Supplied records -
↓↓↓
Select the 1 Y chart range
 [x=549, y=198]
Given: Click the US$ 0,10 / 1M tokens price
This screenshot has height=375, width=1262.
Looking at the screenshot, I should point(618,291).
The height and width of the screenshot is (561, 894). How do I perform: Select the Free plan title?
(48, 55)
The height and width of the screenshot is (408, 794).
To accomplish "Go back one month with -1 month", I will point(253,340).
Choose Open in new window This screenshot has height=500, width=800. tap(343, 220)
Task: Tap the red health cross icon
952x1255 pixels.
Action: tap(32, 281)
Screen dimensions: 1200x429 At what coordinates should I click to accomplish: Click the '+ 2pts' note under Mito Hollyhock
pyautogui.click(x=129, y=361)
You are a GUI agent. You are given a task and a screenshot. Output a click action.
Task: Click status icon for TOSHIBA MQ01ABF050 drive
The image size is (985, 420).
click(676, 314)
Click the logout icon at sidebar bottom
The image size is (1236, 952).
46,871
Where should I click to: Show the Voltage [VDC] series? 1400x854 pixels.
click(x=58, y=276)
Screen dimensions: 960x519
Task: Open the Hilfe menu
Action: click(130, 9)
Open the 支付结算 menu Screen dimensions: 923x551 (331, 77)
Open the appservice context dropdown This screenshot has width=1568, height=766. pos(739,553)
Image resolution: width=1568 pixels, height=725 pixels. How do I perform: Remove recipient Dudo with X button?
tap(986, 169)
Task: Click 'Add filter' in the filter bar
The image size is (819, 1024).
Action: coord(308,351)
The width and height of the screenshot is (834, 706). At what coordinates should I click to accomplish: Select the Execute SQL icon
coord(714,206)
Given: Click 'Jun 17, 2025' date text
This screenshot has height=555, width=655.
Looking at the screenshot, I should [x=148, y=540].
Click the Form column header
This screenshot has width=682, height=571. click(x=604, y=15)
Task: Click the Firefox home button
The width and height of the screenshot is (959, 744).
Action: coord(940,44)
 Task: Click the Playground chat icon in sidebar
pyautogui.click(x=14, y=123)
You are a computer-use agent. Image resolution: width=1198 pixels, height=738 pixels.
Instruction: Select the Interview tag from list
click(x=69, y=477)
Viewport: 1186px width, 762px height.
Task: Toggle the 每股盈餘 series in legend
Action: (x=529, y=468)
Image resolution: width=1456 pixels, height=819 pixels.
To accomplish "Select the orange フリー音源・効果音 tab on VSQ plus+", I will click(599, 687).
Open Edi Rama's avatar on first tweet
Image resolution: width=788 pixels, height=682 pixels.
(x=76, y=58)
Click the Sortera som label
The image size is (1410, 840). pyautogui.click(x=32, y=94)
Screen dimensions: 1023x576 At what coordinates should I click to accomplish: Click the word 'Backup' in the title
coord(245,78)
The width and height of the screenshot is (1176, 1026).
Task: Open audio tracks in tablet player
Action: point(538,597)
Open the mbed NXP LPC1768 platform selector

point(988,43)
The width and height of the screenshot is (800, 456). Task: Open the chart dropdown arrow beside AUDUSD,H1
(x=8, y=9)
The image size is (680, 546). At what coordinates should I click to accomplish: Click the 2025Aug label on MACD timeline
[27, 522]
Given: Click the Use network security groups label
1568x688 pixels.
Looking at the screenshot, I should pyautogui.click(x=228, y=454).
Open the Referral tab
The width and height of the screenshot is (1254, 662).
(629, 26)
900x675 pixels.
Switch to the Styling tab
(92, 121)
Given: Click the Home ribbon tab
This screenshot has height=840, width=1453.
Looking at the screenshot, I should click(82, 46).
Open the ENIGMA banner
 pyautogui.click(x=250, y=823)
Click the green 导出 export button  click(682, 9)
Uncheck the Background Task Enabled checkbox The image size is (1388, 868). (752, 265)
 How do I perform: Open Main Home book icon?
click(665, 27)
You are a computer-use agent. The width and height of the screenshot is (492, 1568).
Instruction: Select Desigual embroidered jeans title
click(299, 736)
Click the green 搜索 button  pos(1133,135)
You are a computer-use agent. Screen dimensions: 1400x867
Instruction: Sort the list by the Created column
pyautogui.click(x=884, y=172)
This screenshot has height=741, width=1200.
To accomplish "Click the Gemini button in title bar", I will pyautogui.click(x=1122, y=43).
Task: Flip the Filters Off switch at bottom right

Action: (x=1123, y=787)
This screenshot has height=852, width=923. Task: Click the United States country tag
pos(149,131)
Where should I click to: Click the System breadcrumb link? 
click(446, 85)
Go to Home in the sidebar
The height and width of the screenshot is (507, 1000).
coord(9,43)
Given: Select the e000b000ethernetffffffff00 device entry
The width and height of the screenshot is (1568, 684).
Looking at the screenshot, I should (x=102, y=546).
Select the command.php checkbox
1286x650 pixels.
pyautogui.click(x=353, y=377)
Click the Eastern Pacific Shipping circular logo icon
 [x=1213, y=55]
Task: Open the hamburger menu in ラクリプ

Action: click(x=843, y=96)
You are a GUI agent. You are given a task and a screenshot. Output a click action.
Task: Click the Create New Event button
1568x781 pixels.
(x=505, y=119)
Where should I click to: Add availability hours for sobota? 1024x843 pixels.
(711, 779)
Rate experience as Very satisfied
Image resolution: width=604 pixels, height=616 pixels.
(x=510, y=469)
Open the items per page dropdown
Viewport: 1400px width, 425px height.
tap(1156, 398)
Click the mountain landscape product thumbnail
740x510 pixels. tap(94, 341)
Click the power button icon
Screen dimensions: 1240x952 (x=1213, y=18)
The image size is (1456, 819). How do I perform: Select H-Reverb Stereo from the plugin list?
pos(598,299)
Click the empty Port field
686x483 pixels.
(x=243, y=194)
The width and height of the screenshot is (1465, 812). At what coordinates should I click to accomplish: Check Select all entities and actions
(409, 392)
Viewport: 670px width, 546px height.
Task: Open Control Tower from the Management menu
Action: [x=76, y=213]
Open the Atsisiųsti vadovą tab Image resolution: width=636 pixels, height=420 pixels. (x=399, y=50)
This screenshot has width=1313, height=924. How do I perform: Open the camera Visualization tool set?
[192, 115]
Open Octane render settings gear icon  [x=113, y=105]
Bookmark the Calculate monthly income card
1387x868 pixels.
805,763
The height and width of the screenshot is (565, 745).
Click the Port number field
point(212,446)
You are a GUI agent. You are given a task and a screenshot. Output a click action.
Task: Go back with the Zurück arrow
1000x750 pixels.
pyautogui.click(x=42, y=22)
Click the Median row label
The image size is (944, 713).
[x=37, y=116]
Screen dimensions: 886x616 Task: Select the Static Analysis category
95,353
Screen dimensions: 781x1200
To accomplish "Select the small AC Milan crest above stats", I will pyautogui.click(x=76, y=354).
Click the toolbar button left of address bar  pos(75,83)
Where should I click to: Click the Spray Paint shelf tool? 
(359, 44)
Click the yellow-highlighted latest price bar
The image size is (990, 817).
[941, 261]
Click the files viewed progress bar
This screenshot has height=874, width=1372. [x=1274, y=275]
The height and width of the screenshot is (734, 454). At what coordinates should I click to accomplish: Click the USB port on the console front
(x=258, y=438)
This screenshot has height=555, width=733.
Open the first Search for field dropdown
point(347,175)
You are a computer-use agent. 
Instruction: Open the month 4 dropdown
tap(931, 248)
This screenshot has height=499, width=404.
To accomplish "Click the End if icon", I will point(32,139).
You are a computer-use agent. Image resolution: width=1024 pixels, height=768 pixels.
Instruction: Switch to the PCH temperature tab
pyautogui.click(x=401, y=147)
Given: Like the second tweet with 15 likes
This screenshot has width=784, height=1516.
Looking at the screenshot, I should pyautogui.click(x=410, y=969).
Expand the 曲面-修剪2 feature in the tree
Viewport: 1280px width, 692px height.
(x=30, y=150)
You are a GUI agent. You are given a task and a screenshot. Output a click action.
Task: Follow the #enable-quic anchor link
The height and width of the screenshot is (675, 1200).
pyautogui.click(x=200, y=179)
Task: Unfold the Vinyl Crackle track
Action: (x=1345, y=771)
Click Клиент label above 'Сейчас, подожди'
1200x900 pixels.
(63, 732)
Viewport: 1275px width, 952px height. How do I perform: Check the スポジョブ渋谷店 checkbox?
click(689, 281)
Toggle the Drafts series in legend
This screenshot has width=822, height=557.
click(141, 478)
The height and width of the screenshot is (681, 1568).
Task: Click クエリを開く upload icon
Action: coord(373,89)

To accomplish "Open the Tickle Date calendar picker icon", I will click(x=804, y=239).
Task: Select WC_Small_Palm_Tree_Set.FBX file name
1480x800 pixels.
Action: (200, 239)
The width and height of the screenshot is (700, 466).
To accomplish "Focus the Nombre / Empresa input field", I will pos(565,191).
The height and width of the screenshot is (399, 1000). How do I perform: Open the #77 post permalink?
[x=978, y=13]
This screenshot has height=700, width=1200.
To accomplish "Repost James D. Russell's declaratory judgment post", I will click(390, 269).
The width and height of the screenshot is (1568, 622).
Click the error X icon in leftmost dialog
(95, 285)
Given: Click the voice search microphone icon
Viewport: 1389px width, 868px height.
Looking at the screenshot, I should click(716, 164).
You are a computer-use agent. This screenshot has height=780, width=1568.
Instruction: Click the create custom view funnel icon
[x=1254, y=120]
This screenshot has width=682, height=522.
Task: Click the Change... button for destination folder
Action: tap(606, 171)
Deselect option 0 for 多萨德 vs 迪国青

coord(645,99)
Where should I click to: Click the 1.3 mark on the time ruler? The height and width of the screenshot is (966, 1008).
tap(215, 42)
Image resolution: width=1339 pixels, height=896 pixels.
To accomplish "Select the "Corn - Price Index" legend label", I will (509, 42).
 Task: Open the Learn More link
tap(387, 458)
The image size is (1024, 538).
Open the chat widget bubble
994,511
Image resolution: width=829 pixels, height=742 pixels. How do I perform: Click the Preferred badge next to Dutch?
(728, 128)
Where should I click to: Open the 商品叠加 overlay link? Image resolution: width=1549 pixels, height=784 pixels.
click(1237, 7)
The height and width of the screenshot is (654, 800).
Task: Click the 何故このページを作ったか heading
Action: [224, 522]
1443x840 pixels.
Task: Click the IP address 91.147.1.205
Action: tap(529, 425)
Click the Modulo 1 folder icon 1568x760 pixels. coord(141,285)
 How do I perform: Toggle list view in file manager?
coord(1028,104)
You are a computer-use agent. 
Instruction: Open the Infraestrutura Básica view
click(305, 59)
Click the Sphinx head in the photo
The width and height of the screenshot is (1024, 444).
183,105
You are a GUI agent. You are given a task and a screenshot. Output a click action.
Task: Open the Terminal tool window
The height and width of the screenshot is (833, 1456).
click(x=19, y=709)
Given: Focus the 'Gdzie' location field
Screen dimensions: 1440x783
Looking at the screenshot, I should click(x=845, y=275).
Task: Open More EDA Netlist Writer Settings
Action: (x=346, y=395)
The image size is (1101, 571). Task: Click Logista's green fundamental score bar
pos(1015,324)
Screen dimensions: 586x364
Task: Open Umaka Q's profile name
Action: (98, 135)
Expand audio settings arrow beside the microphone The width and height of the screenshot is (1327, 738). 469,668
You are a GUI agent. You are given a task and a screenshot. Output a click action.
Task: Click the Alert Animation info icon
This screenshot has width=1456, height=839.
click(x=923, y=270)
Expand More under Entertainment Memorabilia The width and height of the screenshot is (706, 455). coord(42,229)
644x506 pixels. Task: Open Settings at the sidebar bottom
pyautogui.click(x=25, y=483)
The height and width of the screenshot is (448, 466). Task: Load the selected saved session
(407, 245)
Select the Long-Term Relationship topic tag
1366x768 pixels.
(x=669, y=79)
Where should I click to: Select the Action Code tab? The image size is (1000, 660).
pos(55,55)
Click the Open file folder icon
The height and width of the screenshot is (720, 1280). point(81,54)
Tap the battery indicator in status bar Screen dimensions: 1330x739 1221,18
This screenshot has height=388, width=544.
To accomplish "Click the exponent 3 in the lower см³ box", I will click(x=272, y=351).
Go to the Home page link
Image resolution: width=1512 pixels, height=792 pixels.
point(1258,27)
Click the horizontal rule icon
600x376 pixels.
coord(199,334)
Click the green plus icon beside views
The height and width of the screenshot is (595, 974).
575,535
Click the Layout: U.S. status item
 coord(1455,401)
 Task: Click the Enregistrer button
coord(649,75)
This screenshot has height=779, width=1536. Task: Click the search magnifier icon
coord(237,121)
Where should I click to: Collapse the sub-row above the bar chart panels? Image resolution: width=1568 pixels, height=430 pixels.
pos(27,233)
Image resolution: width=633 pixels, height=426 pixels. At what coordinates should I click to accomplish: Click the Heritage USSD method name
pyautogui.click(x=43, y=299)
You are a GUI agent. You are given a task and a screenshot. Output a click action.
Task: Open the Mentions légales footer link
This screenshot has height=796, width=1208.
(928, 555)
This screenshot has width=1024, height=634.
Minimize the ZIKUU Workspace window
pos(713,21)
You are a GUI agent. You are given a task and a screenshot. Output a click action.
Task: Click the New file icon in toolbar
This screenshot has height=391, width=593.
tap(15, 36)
↑↑↑
Given exercise - Copy out the records above verbatim, from the line containing "You are a computer-use agent. Screen" through the line containing "(x=243, y=194)", both included.

Solution -
You are a computer-use agent. Screen dimensions: 1400x867
Instruction: Sort the list by the Created column
pyautogui.click(x=884, y=172)
This screenshot has height=741, width=1200.
To accomplish "Click the Gemini button in title bar", I will pyautogui.click(x=1122, y=43).
Task: Flip the Filters Off switch at bottom right

Action: (x=1123, y=787)
This screenshot has height=852, width=923. Task: Click the United States country tag
pos(149,131)
Where should I click to: Click the System breadcrumb link? 
click(446, 85)
Go to Home in the sidebar
The height and width of the screenshot is (507, 1000).
coord(9,43)
Given: Select the e000b000ethernetffffffff00 device entry
The width and height of the screenshot is (1568, 684).
Looking at the screenshot, I should (x=102, y=546).
Select the command.php checkbox
1286x650 pixels.
pyautogui.click(x=353, y=377)
Click the Eastern Pacific Shipping circular logo icon
 [x=1213, y=55]
Task: Open the hamburger menu in ラクリプ

Action: click(x=843, y=96)
You are a GUI agent. You are given a task and a screenshot. Output a click action.
Task: Click the Create New Event button
1568x781 pixels.
(x=505, y=119)
Where should I click to: Add availability hours for sobota? 1024x843 pixels.
(711, 779)
Rate experience as Very satisfied
Image resolution: width=604 pixels, height=616 pixels.
(x=510, y=469)
Open the items per page dropdown
Viewport: 1400px width, 425px height.
tap(1156, 398)
Click the mountain landscape product thumbnail
740x510 pixels. tap(94, 341)
Click the power button icon
Screen dimensions: 1240x952 (x=1213, y=18)
The image size is (1456, 819). How do I perform: Select H-Reverb Stereo from the plugin list?
pos(598,299)
Click the empty Port field
686x483 pixels.
(x=243, y=194)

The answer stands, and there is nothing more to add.